Published by Harvard Grad elite meets Honolulu backstreets

The story, full of wit and wisdom: Harvard➡Homeless➡Heroin➡Happiness. Past degradation➡present edification.

3 thoughts on “True Words From a Predatory Working Girl About What She Does and Why

  1. GirlFriend Experience. GFE is supposed to be the facade of caring in the monger world. I’ve been to some mechanical providers as well as apathetic ones. I’ve also had some ladies that were just straight up good people.

    I think we can decide, as provider and client, to treat each other decently along with the services offered and accepted. It isn’t an emotional relationship but is a relationship none the less. We all know relationships can be good or bad and people don’t always click.

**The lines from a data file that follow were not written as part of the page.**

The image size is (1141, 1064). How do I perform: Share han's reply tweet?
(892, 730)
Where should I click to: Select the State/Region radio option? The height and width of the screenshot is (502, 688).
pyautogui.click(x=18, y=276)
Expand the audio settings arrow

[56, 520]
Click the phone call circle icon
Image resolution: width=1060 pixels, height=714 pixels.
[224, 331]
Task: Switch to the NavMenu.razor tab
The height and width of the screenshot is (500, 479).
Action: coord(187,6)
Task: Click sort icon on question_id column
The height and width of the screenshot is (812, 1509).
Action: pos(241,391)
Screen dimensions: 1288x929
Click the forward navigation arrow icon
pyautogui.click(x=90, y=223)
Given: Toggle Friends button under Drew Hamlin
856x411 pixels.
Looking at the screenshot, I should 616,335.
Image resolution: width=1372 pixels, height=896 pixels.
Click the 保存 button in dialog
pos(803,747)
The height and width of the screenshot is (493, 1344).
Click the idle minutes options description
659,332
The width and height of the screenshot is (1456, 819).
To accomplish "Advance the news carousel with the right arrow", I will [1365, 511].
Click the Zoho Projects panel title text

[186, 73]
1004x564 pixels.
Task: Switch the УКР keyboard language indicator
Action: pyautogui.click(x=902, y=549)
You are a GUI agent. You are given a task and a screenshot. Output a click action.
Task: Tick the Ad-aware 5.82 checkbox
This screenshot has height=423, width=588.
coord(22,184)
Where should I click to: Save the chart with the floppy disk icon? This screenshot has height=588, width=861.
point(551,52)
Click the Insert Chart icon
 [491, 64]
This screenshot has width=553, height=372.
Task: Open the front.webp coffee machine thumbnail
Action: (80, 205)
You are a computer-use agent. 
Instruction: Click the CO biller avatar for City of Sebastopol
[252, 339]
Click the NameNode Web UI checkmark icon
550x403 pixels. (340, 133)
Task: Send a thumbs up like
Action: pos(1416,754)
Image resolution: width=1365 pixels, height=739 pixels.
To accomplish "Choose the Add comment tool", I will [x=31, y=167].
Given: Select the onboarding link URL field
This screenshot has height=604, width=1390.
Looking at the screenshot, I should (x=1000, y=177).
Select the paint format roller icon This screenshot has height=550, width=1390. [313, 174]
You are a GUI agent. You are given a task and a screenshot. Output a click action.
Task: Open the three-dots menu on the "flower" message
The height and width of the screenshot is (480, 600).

  2. Your informant is correct. There is a business transaction, and if you are too “nice” you are at risk of being taken advantage of by somebody you hardly know. Do you really want a client to fall in love with you, or involve you in his/her problems? The transaction, like any other, should go smoothly, and the customer should be satisfied. If he wants to chit-chat a bit, that’s fine. If he wants to quietly concentrate on shooting his wad, or get the satisfaction from causing you to pretend orgasm, that’s fine to. I guess niceness is better than numbness or downright hostility, but we all should expect that emotional expressions are part of the act.

    1. I’m not sure I get your point. You say we should expect emotional expressions, which is true. But we need to keep in mind that this is a business transaction. Also true. You sound conflicted bc the situation is one of conflict. Trying to be impersonal about what can be the most personal human contact.